## What you will do
Return all lines from the entries below in which the word "point" is present.

** Opening Material provided block **

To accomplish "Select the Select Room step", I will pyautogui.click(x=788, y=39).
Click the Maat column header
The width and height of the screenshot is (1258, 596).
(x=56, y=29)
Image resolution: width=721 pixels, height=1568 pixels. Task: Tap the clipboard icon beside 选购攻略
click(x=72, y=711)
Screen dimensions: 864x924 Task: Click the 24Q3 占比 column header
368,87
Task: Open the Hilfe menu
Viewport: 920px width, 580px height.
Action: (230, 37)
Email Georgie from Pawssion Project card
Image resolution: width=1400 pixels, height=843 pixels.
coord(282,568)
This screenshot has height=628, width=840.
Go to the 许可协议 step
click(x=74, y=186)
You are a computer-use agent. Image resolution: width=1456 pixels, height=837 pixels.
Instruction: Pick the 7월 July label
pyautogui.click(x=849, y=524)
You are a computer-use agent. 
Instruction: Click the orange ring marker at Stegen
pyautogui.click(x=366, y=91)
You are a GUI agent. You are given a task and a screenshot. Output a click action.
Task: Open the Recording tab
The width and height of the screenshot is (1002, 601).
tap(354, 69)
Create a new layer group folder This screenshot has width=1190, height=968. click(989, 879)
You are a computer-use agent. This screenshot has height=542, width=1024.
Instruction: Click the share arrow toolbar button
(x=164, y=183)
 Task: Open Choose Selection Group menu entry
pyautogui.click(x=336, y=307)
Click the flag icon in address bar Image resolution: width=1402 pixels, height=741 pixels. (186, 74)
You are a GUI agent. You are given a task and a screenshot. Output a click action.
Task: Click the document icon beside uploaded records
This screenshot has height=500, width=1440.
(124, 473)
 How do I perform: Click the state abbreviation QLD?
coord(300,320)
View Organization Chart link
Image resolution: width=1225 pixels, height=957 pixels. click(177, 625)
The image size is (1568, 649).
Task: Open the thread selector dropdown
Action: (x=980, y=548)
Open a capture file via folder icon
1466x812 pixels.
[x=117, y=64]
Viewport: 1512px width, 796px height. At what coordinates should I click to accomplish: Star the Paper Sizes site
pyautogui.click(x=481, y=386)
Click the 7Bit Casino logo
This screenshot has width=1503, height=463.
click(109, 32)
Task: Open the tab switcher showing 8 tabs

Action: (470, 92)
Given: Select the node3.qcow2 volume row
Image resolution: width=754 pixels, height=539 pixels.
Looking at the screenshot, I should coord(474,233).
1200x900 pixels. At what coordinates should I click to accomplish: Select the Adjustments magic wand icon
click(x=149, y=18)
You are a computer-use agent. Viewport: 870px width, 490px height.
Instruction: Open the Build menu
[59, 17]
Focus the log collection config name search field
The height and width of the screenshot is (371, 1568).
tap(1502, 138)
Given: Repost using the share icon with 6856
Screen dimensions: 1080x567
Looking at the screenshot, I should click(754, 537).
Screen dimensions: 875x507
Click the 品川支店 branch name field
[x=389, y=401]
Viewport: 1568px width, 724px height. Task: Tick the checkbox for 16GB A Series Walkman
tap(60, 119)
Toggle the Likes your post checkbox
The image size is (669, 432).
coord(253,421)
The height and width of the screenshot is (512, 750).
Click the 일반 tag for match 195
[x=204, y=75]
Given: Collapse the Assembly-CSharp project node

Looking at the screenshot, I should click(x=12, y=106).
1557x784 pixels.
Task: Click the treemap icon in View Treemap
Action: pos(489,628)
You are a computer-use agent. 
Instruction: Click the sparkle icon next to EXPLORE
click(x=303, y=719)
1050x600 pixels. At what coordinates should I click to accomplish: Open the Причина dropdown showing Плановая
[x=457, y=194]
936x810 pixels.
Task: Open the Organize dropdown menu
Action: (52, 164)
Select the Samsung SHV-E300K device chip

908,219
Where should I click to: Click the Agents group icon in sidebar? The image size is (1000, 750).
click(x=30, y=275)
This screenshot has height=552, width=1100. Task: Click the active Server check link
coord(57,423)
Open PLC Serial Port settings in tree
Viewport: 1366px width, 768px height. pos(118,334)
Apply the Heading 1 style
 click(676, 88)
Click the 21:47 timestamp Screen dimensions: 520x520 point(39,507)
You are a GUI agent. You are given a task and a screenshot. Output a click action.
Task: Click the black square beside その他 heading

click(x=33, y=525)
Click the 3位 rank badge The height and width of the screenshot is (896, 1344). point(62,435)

** Closing Material provided block **

## Output for this exercise
Click the 21:47 timestamp Screen dimensions: 520x520 point(39,507)
Click the 3位 rank badge The height and width of the screenshot is (896, 1344). point(62,435)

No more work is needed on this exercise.